## [TASK DIRECTIONS]
Return only those lines of the listing in which "agent" appears.

## [DATA SUPPLIED]
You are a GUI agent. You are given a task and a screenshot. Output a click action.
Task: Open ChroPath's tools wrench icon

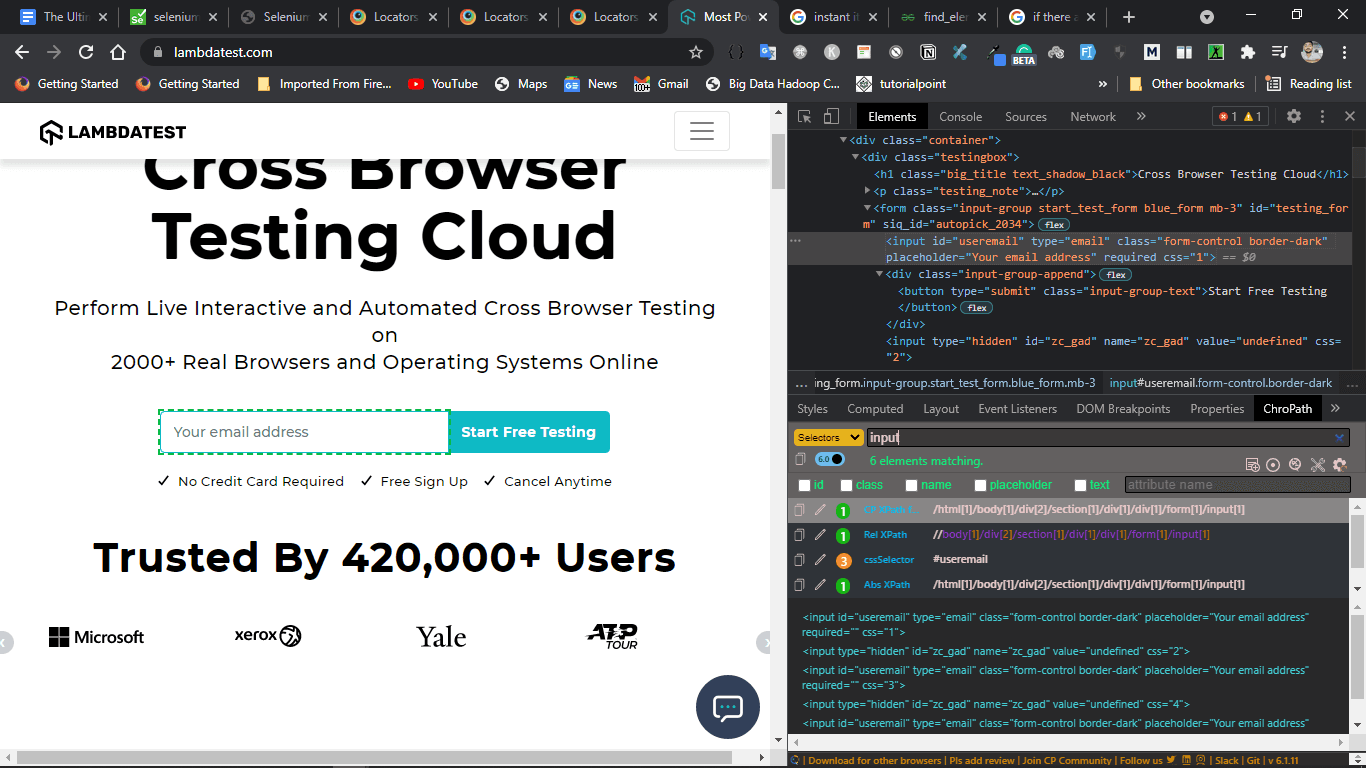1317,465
...
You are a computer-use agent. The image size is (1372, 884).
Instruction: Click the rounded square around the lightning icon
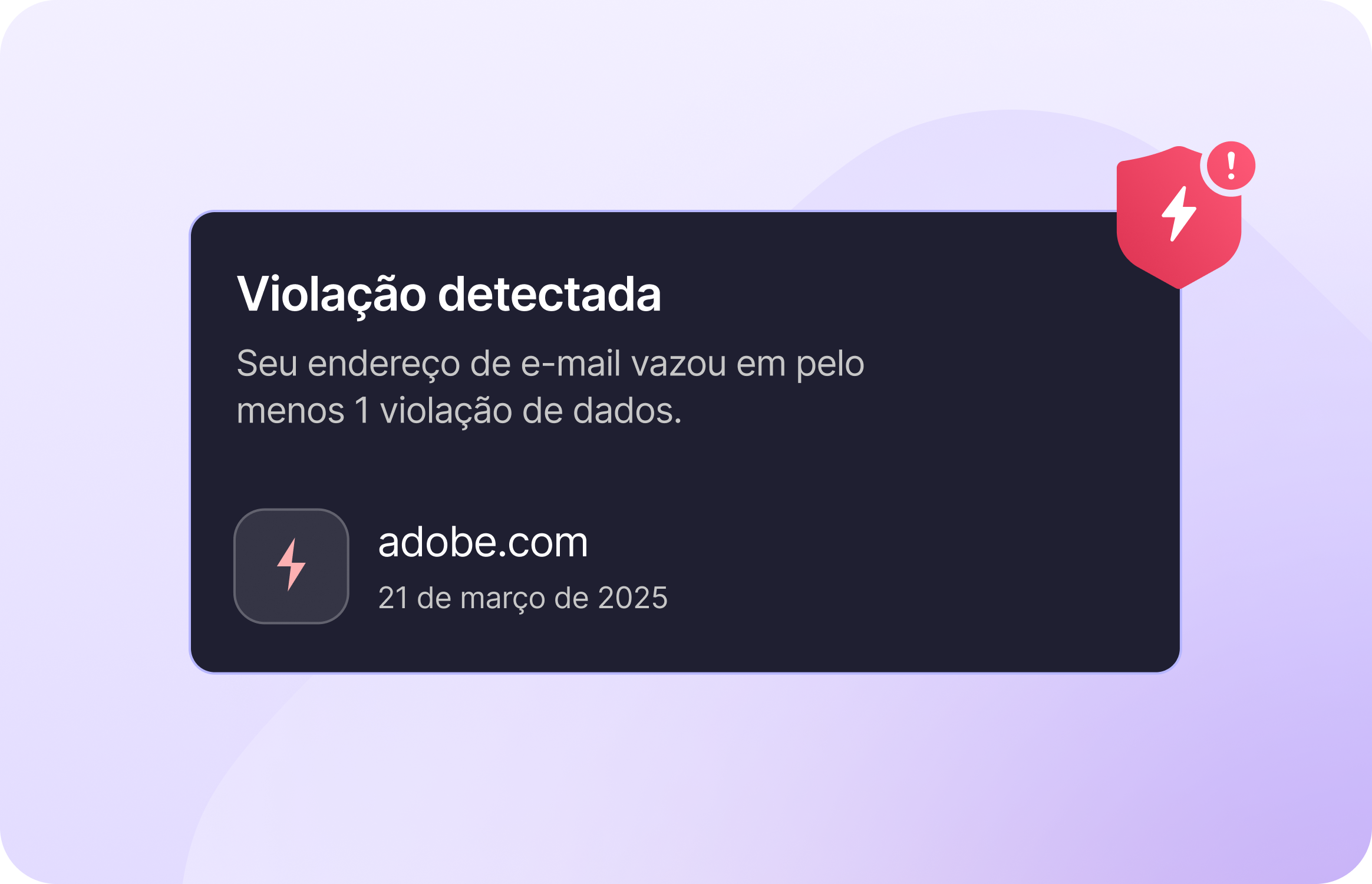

## [RESPONSE BOX]
You are a GUI agent. You are given a task and a screenshot. Output a click action.
You are a computer-use agent. The image size is (1372, 884).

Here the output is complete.